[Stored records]

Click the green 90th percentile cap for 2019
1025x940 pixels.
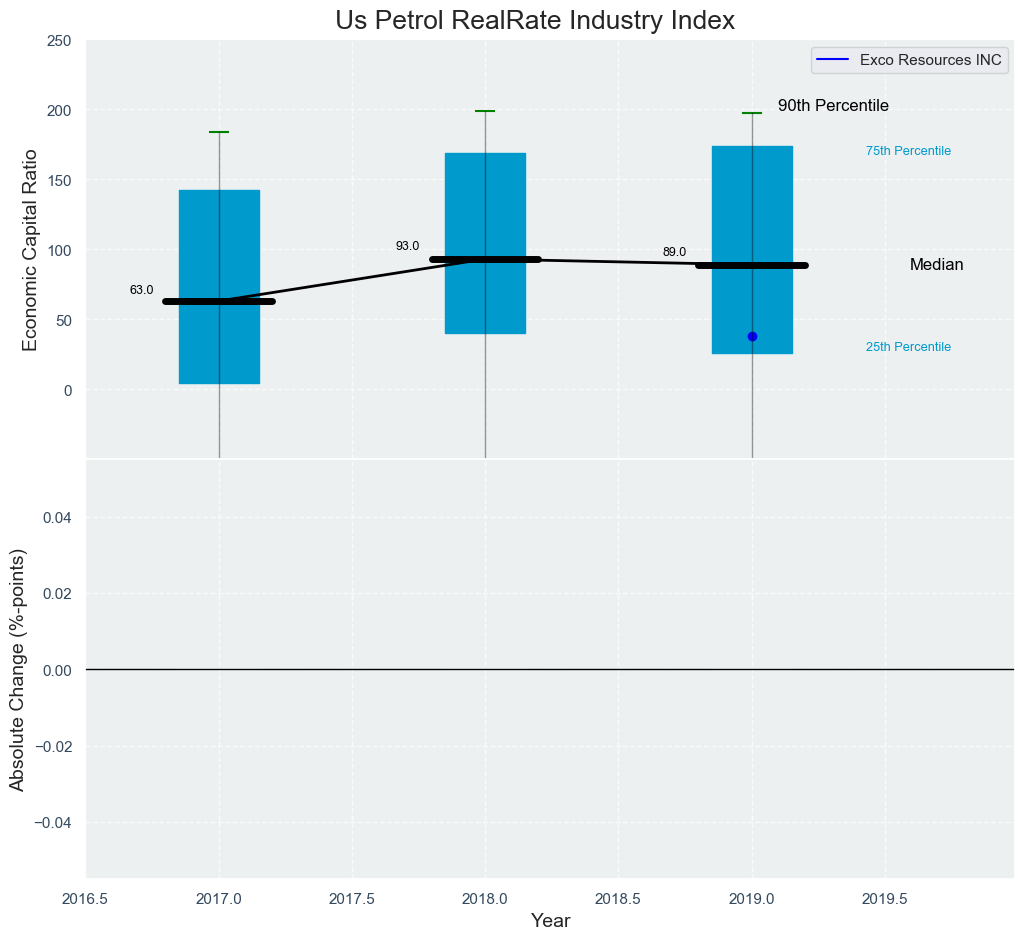click(752, 113)
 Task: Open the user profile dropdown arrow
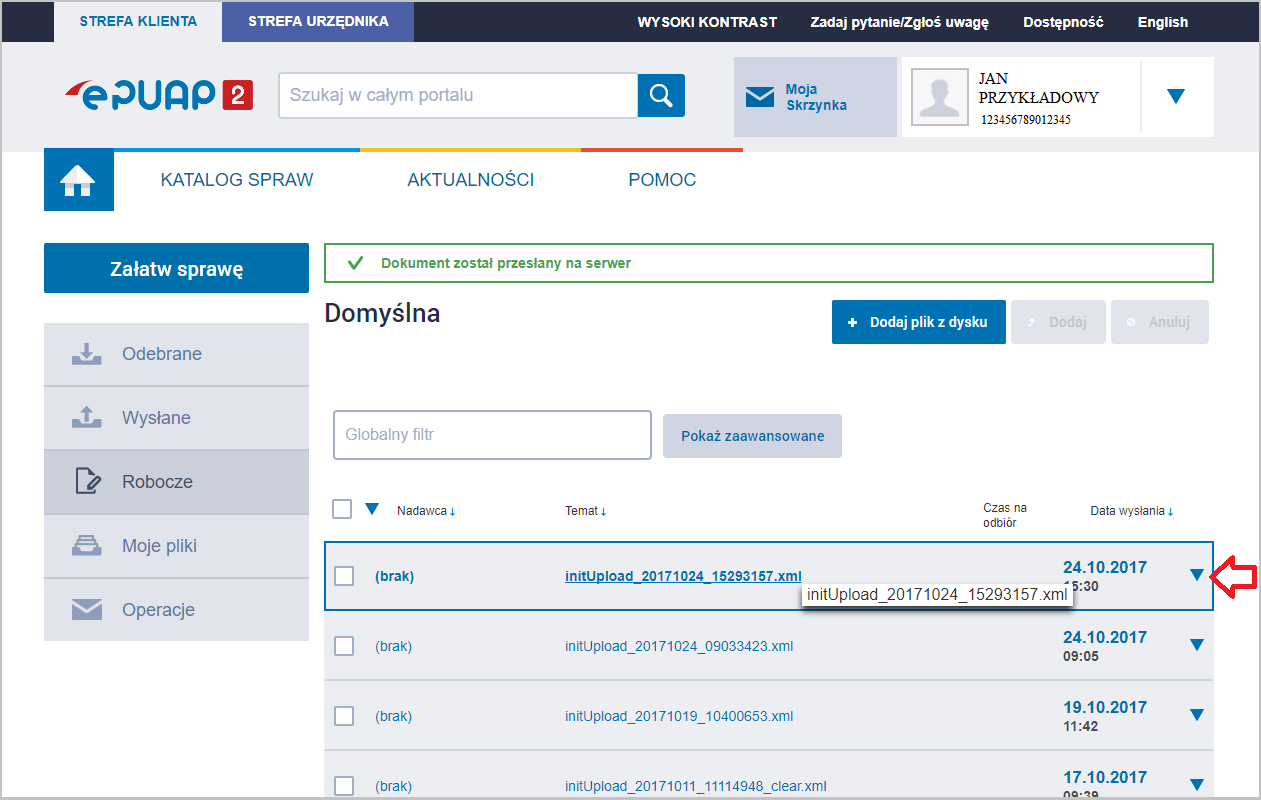tap(1176, 97)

#### [THE PROBLEM]
Quote every record above exactly, leaving out the pictures.

#### [YOUR RESPONSE]
Click the green 90th percentile cap for 2019
1025x940 pixels.
click(752, 113)
 Task: Open the user profile dropdown arrow
tap(1176, 97)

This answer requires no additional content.